Rg 25 is dedicated to the concept of »Multinormativity«, one of the four research focus areas of our Institute.
The introduction to the thematic focus »Multinormativity« sheds light on both what is meant by »Multinormativity« and wherein the difference to »legal pluralism« lies. The subsequent contributions ask about constellations and modalities of legal diversity, about constellati-ons of interaction in and the normative levels behind the juridical praxis. This panorama extends from »collaborative legal pluralism« of spiritual, secular and moral-theological normativity in the 16th century to the differentiae-literature and the ius commune of the 17th and 18th centuries to scholarly practices and the standardisation of good scholarly praxis in the same period. The 19th and 20th-century courts of honour are presented as places where different normative rationalities came together, the internal pluralisation of the normative orders through a more consistent democratisation of norm generation in the present are worked out, and the normative charging of transnational rights since the 1970s are demonstrated by the example of the OECD Guidelines for Multinational Enterprises and their interaction with state, national or intergovernmental and international law. Two authors deal with the symbiosis of legal and illegal normative orders in the area of criminal politics, another contribution takes up legal aesthetics and analyses the coupling of value judgments (both of an aesthetic and moral kind), and in doing so delves deep under the surface of normative thinking and acting. Two further contributions devote their attention to observing talk about legal diversity.

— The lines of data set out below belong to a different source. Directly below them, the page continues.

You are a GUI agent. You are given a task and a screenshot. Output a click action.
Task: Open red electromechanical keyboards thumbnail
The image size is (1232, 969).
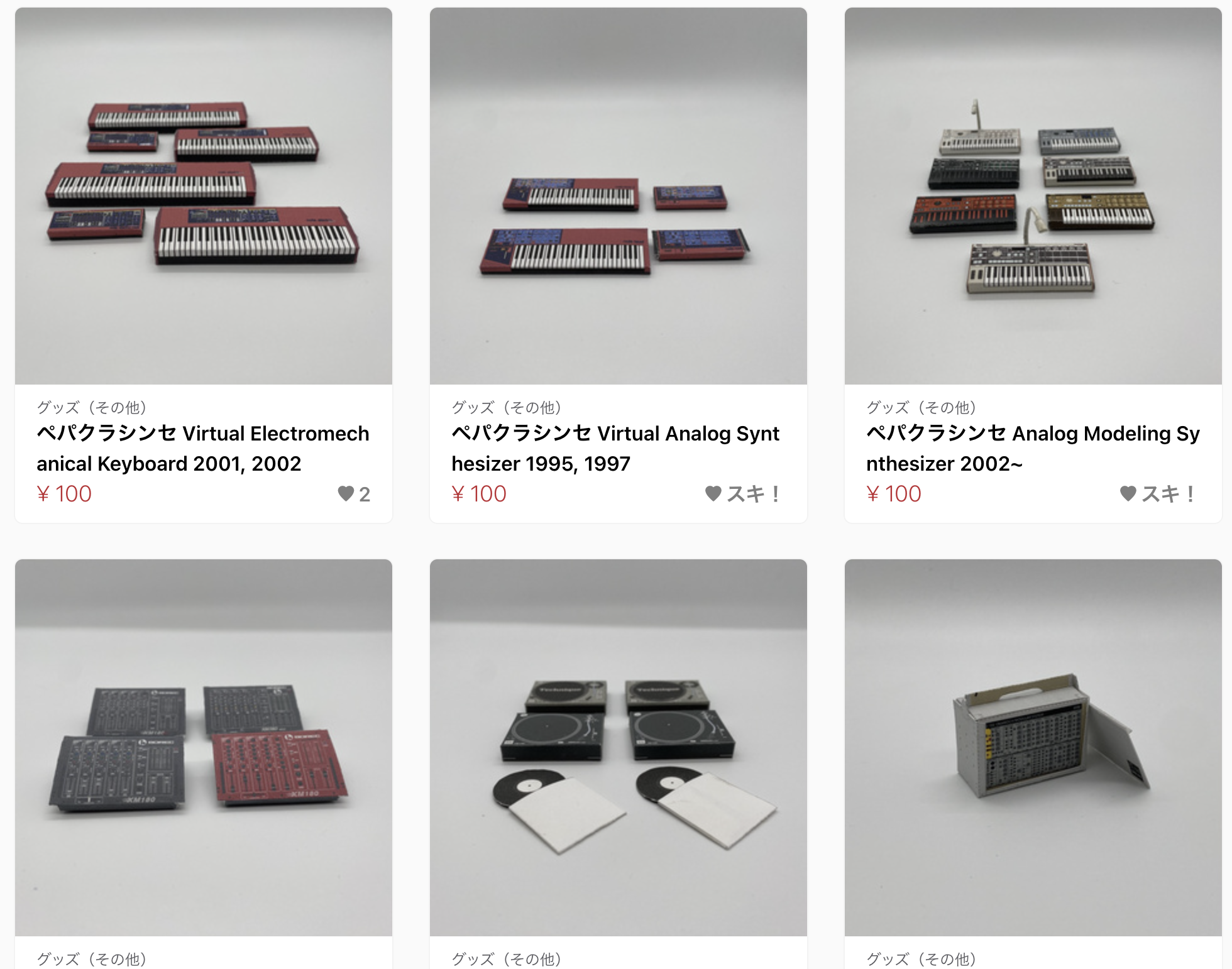point(204,195)
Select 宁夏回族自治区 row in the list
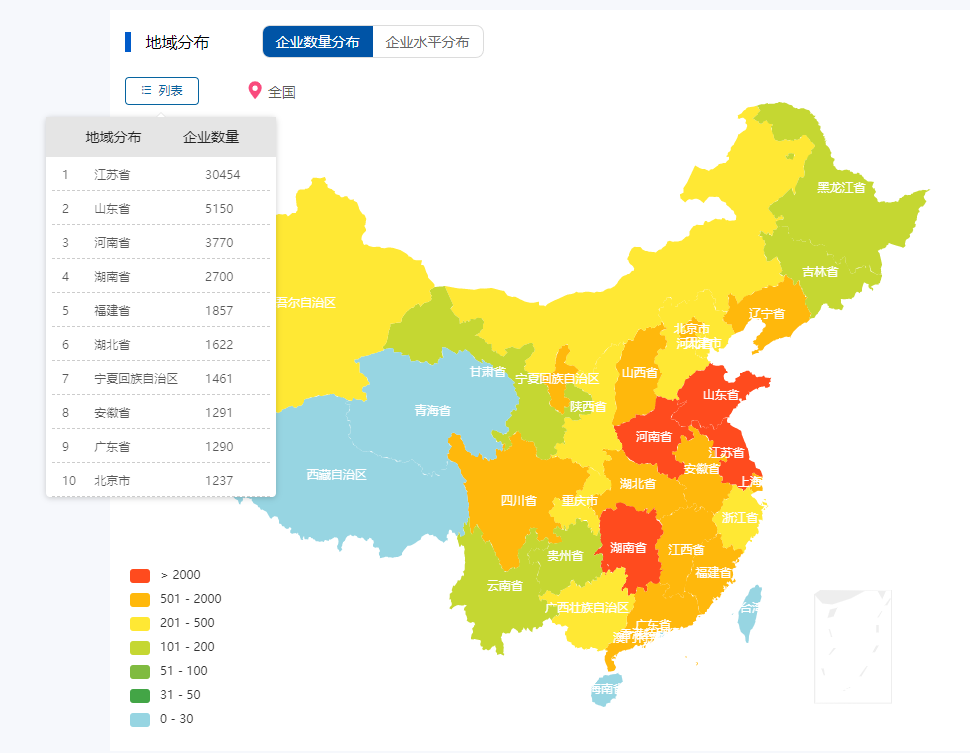This screenshot has height=753, width=970. [161, 378]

The second focus emerged out of a research project at the Max Planck Institute for Human Development and examines »Criminal Law and Emotions«: Prefaced with an introduction to the topic, a first article explores the emotional dynamics of negotiated justice in European legal cultures from the 15th to the 18th century, followed by a contribution on »Legal Insanity: Towards an Understanding of Free Will Through Feeling in Modern Europe«. Moving to the early 20th century, the third article »Beyond Dispassion« analyses how norms about emotions changed for judges in revolutionary Russia. This section closes with an examination of »Rhetorical Engineering of Emotions in the Courtroom« which deals with the emotional norms and lawyer's courtroom performances in modern France.
The research section, which opens the issue, begins with a reflection about the major question of the relationship between law, time and legal history. Andreas Thier has taken up this challenge. Using precisely selected prominent examples stemming from the classic texts of legal history – such as the potestas legislatoria, the conception of office (Amtsbegriff), the eternity clause, systems of knowledge ordering, natural law, statute of limitation and legal fiction, damnatio memoriae or periculum and periculum in mora – he illustrates the diverse realisation of law and time between the early Middle Ages and modern period. As a second contribution to this section, we are again publishing an article about the contemporary history of legal scholarship in the Berlin Republic. In the context of the Institute’s project Legal Scholarship in the Berlin Republic, Jan Thiessen dealt so exhaustively with the history of trade- and corporate law – in the language of the Berlin Republic: the company law – that we decided to print this piece of radical contemporary history.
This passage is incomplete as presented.